大地には、高校生の姉が1人いるが、性格が合わなくて言葉をかわすことは少ない。名前を美久という。成績優秀でクラスの人気者だ。彼女の周りは、いつも人が集まっていて賑やかだ。大地はそんな彼女を、自分の冴えない個性と比べてしまい疎ましく思っていた。

両親も、優秀な姉と比べて、ぱっとしない大地を厄介者のように感じていた。両親は気付かなくても、言葉の端々に不満が出てくるものだ。口を開けば、毎日、小言を言ってしまうのを反省するのだが、本人の将来の為にどうしても繰り返してしまうのだ。

父親は、平凡なサラリーマンで、毎日、同じ時間に出社し、帰りも決まった時間だ。彼は、真面目な性格だけが取柄だ。大地のように嫌なことから逃げる性格は、将来、苦労すると心配している。だが、彼には説得力のあるアドバイスをする能力に欠けている。

母親は、平日はパートをしているが、必ず子供が帰宅するまでには帰り、食事の準備をするようにしている。子供の様子を見守る為だが、大地にはそれがかえって裏目に出ているようだ。彼女は、これからはある程度、本人の自発性に任せようと思って心掛けている。

12月10日の凍りつく朝、大地は少し熱があると言って、学校を休みたいと言い出した。両親は、いつもの大地に対しての小言に疲れており、帰ってから、今後について話し合うという約束で、学校に休む旨の電話をかけて、今日はおとなしく家にいるように大地に言った。

母親が、4時に帰宅した際、家に人の気配がないと不審に感じ、大地の部屋に行った。母親が見たものは、首を吊った大地の変わり果てた姿だった。すぐに警察を読んだ。遺書こそなかったものの、事件性はなく自殺として処理された。

姉の美久が帰った時は、まだ警察が現場検証をしていた。不思議に弟の大地が自殺したことには、特に大きな感慨はなかった。元々、会話もなかったので、これから先も特に変化はないだろうという確信があったが、面倒なことにならないようにと願うばかりだった。

父親も連絡を受け、美久と同じ頃に帰ってきた。家族みんなで、病院の死体安置室で変わり果てた大地と再会した。両親はショック状態で、感情を失っているかのようだった。怒りなのか、悲しみなのか、今の段階で、彼らには想像もつかなかった。

葬儀屋に連絡して、そのまま大地を病院から家に連れて帰った。自殺ということもあり、密葬にすることにした。綺麗に整えられた大地の遺体を前に、両親は、やっと悲しみの感情が沸き起こってくるのを感じていた。なぜ死ぬ必要があったのか、全く想像がつかなかった。

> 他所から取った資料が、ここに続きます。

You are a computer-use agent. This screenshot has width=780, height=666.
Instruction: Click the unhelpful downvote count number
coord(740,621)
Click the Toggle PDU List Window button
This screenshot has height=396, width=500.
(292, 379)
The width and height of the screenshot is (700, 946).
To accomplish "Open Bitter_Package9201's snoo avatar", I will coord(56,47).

運良く、焼き場が混んでいなかったので、次の日に火葬された。あっという間に、壺の中に焼骨として入れられた。両手で持てるサイズになって、生まれた時と同じだなと感じた。同時に大地が元気に育っていった喜びを思い出し、なんとも言えない悲しみが両親を襲った。

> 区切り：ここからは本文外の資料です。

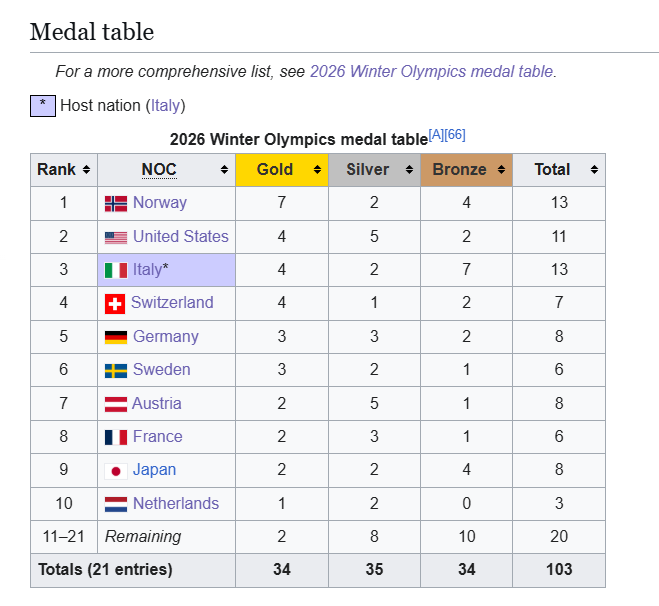Sort table by Gold column arrows
This screenshot has height=606, width=659.
[x=317, y=170]
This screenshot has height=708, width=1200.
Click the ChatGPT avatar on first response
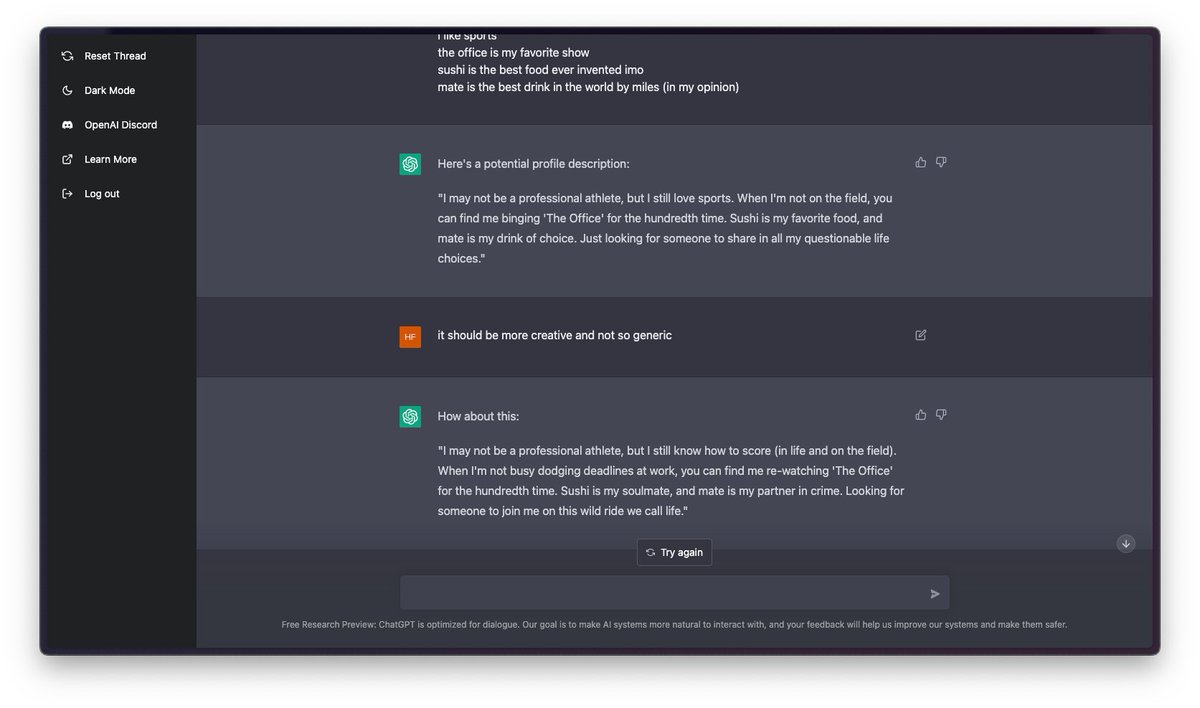[x=410, y=164]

家に帰って、仏壇がないので、TVボードに骨壷と遺影を置いた。警察の捜査でも遺書はなかった。見る限り、あの朝は特に変わった様子はなかった。小言も言わなかった。しかし、大地の心の中は、自殺する位の悲惨な状況だったというのが事実なのである。

大地が死んで、初めて命の尊さが身にしみた。ただ、生きてさえいてくれれば、何でも良かったのだ。なぜ、そんな簡単なことが分からなかったのか。これから、この悲しみを背負って生きていくというのが、どれ程の苦しみか、両親には、恐ろしくて考えることさえできなかった。

残された美久の為にも、しっかりしなければならないと、頭では良く分かっているのだが、気がつけば、大地のことばかり考えている。一時は、厄介者のように考えていたことが嘘のようだ。できの悪い子ほど可愛いということなのだろうか?

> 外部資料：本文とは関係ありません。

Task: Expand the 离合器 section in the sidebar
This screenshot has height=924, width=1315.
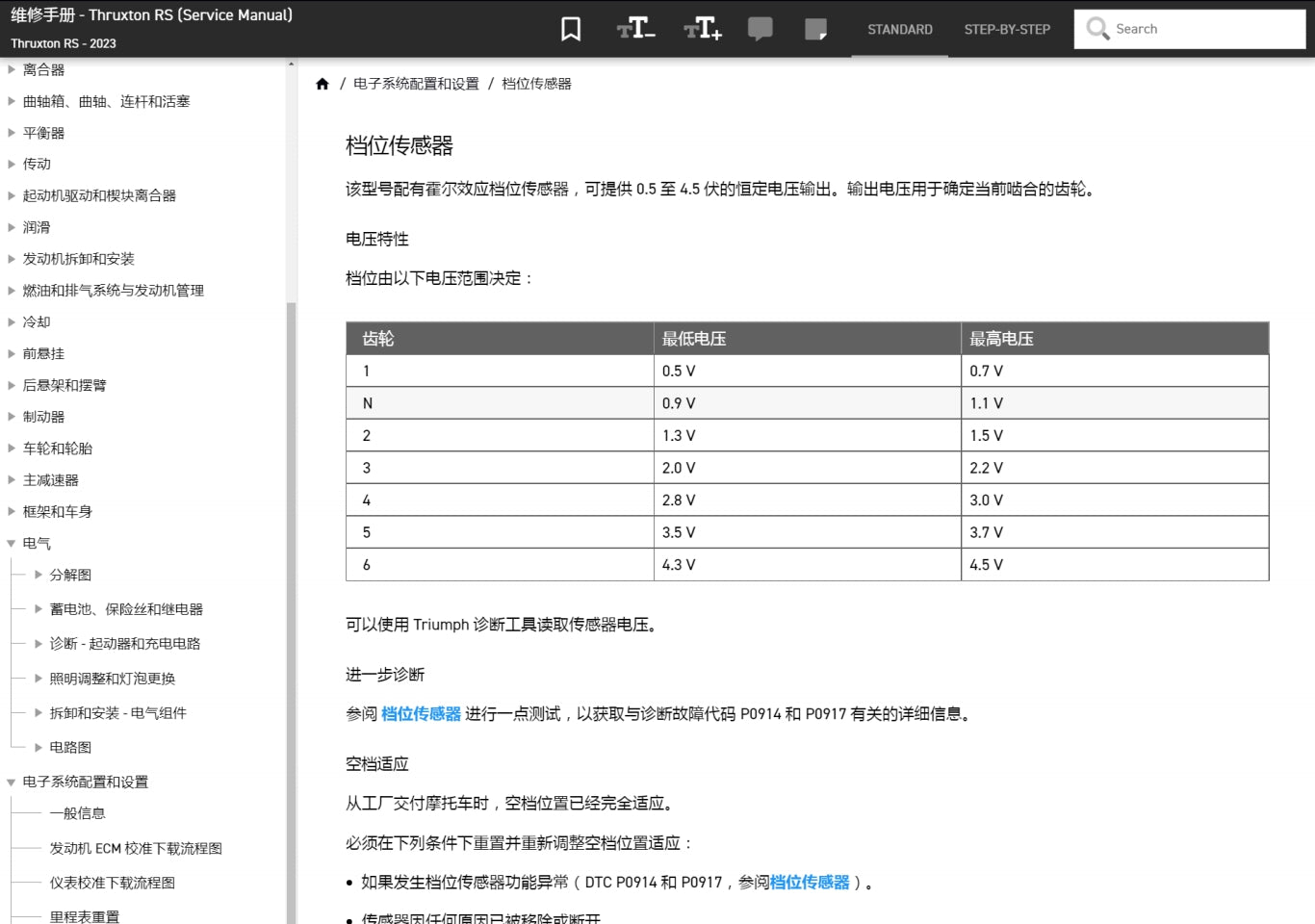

美久には、両親が放心状態で悲しみにくれていることが理解できなかった。できの悪い弟がいなくなっても、優秀な私がいるだけで十分じゃないか。私の頑張りを自慢に思ってくれていた。それで両親は満足できないのだろうか?美久は苛立ちを隠すことができなかった。

しかし、美久の優秀さも、もはや両親を喜ばすことは不可能だった。というより、大地のいない喪失感を埋めることは、何をもってしてもできなかった。大地の自殺以来、美久は、自分が透明人間になったのではと、真剣に考えるほど、両親の注意を引くことはできなかった。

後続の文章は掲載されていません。